Effects of in vitro ATRA treatment on human MDSC expansion and function.

Abstract

125 Background: Myeloid derived suppressor cells (MDSCs) are a heterogeneous population of immature immunosuppressive myeloid cells that are expanded in tumor bearing hosts. Melanoma patients with high frequencies of MDSCs have decreased overall survival and an increased risk of death and disease progression, as well as impaired responses to ipilimumab. Targeting MDSCs to decease their frequency or suppressive activity may provide an effective means to improve the efficacy of anti-cancer therapies. All-trans retinoic acid (ATRA) is a vitamin A derivative currently used to treat APL that may target MDSCs. ATRA differentiates immature myeloid cells into macrophages, dendritic cells, or granulocytes. ATRA has been tested as an MDSC targeting agent in two completed caner clinical trials and is being investigated in several other open and completed trials. Methods: We purified myeloid cells from LRS chambers collected from normal donors. The purified cells were treated with GM-CSF+IL-6, GM-CSF+IL-4, or melanoma conditioned media with or without ATRA. After 5 days of incubation, PCR was used to determine the expression of immunoregulatory genes. Additionally, we used a MLR to determine the effect of ATRA on MDSC’s T cell suppressive function.

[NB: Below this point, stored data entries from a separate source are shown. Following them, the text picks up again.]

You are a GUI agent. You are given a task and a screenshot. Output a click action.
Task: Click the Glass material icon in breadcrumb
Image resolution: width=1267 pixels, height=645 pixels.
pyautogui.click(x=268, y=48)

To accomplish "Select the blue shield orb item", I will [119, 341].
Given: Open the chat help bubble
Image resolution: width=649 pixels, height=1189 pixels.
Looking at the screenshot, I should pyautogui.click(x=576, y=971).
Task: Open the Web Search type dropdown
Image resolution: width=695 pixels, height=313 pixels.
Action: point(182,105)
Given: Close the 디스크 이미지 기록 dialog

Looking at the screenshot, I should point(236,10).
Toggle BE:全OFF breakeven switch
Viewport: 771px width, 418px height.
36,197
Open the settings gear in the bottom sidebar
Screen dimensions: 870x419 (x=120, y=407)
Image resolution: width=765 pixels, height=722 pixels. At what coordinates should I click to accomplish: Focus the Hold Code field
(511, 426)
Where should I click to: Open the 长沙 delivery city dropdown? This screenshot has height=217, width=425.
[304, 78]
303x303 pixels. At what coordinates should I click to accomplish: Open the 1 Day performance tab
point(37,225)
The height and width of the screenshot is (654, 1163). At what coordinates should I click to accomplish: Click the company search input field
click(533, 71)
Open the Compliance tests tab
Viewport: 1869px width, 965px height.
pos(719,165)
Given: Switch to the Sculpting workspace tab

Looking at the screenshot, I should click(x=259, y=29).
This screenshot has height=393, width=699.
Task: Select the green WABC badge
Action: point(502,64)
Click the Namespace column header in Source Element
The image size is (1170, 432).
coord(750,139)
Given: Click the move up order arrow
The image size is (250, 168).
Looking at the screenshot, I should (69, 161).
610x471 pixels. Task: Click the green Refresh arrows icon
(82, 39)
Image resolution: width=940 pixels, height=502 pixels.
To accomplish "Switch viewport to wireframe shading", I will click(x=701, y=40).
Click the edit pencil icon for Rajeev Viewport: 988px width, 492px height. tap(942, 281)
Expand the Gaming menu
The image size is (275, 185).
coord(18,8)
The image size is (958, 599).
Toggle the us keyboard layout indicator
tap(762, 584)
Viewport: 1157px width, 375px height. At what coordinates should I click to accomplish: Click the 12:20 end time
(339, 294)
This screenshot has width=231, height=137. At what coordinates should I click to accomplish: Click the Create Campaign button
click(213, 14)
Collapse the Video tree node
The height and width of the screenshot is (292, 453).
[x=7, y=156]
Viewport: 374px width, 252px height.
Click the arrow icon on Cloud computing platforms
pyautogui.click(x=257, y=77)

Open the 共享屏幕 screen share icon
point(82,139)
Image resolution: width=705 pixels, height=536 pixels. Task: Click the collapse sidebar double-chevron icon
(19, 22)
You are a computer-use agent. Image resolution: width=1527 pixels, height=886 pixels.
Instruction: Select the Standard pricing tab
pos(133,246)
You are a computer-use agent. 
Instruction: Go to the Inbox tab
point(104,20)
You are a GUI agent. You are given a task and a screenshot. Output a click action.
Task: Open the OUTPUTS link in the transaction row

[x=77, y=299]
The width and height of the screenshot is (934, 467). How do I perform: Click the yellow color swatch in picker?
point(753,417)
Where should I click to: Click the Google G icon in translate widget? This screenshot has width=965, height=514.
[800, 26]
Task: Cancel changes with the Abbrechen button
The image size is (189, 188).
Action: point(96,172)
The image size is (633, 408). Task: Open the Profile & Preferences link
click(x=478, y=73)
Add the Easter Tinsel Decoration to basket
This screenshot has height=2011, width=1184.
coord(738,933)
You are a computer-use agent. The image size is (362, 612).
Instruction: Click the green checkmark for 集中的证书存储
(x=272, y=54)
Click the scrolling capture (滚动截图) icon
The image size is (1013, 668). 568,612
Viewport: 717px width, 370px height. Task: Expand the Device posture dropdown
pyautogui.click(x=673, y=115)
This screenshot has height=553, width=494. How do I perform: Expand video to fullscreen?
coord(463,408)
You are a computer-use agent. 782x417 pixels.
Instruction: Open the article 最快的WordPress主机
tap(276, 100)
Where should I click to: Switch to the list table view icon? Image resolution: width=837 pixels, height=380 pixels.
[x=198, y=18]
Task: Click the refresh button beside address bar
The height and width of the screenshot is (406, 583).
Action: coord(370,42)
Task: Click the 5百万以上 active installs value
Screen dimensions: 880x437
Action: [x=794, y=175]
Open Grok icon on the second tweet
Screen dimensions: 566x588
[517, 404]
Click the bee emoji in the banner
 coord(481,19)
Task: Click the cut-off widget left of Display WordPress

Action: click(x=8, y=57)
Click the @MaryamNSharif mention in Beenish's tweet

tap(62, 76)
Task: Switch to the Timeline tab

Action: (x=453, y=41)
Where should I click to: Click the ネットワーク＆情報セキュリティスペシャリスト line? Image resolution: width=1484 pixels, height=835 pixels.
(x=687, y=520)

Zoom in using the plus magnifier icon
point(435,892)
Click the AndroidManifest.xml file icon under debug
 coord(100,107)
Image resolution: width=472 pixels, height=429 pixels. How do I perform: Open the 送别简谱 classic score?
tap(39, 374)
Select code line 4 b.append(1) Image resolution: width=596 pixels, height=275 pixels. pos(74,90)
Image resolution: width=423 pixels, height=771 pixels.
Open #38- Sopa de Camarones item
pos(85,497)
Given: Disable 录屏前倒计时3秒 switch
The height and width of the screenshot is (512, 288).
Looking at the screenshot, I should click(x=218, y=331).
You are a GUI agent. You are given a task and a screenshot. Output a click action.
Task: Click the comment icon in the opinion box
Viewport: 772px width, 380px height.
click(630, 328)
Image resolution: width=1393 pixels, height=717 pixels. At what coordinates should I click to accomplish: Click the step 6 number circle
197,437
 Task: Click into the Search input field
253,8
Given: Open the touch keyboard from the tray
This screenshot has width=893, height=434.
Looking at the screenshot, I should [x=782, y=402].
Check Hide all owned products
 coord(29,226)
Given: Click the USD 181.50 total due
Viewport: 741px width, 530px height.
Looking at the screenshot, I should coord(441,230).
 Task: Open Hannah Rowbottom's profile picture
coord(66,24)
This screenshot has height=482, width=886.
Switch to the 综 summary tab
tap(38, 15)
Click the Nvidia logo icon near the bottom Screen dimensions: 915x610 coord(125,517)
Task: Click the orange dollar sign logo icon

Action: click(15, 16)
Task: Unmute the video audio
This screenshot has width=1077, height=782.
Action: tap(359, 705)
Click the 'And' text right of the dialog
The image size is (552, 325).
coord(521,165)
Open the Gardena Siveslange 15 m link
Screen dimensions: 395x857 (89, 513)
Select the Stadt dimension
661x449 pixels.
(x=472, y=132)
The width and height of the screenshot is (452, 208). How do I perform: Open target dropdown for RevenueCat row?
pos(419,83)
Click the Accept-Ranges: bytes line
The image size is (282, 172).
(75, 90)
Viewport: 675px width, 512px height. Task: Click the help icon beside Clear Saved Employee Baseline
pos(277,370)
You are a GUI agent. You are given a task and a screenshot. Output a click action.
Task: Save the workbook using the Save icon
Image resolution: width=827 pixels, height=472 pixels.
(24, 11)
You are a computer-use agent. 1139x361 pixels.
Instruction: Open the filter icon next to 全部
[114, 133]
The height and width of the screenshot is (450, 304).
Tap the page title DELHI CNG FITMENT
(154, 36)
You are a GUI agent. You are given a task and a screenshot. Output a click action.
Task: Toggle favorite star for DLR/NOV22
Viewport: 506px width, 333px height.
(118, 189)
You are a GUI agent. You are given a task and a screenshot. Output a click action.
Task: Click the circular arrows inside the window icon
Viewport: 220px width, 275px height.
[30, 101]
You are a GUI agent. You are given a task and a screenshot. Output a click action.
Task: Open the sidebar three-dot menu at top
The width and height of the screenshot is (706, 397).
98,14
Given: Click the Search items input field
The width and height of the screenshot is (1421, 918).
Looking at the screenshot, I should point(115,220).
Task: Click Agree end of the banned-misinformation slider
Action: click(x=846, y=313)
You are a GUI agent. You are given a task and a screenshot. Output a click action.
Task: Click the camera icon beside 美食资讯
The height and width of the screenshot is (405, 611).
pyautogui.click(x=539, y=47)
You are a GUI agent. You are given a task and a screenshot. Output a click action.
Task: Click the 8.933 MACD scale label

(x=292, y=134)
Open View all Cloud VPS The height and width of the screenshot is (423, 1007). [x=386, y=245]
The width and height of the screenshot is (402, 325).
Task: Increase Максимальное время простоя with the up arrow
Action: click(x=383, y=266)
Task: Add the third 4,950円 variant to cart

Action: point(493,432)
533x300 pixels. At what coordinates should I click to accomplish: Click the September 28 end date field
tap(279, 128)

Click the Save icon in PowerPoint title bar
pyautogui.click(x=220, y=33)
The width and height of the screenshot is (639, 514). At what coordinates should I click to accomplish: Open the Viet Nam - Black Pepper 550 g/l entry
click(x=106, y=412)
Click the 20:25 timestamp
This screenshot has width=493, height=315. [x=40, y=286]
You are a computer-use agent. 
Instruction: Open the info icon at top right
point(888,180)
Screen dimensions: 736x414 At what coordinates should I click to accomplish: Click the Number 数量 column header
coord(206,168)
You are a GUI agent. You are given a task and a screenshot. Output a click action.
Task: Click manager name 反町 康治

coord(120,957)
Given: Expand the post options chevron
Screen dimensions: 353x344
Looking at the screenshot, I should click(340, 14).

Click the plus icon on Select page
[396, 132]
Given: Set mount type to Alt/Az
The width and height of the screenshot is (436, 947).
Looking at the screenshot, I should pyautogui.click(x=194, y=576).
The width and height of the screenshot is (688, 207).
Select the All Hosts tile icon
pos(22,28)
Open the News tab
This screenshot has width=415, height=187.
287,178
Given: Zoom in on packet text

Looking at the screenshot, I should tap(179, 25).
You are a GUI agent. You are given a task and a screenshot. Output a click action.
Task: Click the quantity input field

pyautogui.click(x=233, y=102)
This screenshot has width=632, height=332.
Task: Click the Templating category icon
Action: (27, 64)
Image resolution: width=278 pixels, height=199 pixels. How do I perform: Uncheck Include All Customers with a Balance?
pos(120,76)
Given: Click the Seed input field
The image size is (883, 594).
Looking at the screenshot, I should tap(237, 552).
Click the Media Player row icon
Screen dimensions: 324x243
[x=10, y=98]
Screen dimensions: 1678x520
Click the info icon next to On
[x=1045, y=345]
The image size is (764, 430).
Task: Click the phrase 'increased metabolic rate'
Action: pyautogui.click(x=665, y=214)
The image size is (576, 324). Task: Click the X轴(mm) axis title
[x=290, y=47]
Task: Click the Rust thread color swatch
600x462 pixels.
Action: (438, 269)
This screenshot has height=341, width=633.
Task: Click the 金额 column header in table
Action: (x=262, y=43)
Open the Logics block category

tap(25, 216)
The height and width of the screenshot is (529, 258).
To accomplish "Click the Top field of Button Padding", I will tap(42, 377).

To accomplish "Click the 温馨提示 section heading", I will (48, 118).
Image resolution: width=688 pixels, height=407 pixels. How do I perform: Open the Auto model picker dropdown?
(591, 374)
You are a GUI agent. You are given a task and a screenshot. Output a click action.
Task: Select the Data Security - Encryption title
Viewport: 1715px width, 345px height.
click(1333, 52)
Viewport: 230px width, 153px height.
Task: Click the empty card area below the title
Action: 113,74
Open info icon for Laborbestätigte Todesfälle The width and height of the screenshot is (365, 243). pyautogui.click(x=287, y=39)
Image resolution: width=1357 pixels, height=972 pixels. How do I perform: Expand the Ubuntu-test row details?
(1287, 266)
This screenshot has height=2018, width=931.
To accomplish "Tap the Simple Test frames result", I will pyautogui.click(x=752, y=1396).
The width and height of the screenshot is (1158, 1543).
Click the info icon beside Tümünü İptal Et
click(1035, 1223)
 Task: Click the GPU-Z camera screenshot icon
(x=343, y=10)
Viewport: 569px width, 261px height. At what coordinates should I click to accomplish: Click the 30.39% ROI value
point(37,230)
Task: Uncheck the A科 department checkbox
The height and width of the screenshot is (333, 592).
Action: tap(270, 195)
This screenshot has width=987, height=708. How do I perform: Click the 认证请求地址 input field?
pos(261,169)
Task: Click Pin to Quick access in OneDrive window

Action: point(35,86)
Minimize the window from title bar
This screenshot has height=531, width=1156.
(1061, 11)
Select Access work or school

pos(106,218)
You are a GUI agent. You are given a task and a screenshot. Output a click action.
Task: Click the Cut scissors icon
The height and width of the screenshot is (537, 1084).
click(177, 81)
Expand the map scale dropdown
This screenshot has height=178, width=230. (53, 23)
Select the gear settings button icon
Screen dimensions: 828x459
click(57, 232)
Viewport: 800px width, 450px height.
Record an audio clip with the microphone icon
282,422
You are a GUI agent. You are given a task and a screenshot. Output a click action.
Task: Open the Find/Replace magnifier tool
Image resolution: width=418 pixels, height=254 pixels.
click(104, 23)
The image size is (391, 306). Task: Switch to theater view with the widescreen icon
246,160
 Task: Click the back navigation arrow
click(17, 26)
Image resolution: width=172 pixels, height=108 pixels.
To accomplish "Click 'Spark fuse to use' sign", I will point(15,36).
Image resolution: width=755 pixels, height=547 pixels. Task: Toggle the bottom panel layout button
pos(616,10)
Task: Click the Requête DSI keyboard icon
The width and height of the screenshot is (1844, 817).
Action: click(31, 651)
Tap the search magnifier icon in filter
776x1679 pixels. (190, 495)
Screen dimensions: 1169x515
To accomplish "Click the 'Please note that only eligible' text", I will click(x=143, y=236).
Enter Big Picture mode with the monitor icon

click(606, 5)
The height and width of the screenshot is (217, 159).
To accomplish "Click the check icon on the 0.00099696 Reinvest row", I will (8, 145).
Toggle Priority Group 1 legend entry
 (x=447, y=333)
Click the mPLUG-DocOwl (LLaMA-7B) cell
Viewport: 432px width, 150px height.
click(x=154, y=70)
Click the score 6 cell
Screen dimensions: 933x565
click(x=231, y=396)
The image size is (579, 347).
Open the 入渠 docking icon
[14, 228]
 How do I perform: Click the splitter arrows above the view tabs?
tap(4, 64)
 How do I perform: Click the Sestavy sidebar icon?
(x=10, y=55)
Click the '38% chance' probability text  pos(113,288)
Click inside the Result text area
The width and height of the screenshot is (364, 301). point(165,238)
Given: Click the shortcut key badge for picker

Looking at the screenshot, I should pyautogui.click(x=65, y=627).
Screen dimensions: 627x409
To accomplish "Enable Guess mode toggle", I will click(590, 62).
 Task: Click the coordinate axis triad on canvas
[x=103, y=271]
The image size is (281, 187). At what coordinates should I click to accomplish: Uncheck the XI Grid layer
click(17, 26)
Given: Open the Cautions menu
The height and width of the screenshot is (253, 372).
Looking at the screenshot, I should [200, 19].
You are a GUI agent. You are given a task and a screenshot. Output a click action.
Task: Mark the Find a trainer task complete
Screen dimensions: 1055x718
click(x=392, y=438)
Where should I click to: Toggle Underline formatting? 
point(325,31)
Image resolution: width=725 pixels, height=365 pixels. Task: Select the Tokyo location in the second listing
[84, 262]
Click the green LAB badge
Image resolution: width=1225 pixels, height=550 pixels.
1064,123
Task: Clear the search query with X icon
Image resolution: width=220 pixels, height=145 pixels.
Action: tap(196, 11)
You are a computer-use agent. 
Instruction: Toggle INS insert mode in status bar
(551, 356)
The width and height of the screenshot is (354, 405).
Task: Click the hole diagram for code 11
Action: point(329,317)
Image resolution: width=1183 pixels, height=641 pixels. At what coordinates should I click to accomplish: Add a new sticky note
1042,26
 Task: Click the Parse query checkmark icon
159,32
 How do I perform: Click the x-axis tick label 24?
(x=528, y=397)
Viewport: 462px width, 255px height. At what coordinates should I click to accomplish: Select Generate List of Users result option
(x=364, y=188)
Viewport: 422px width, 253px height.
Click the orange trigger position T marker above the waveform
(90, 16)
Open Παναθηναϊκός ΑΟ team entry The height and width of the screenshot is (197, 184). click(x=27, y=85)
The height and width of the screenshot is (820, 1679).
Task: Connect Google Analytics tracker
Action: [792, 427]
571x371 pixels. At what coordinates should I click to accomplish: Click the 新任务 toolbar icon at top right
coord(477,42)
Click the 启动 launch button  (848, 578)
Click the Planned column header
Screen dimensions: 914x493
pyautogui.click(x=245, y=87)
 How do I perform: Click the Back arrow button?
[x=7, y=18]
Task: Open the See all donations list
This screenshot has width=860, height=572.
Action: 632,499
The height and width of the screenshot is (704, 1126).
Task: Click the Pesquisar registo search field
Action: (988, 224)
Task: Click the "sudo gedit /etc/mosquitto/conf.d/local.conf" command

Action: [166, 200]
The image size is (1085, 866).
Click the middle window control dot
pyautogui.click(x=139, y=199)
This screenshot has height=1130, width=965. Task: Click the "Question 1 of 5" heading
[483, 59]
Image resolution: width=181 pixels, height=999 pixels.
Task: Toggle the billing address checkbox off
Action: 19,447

Results: Here we report that in vitro ATRA treatment decreases the expression of ARG1, NOX1, INOS, and PD-L1. Further, we report that ATRA treatment improved T cell proliferation. Conclusions: Controlling MDSC suppressive function and accumulation may provide a mechanism to improve the efficacy of many current cancer therapies. Here we show that ATRA reduces the expression of the immunosuppressive genes ARG1, NOX1, INOS, and PD-L1 in MDSCs. Additionally, we show that treatment of MDSCs with ATRA decreases MDSC’s ability to suppress T cell proliferation. These results indicate that ATRA may improve the efficacy of conventional and immnunotherapeutic treatments.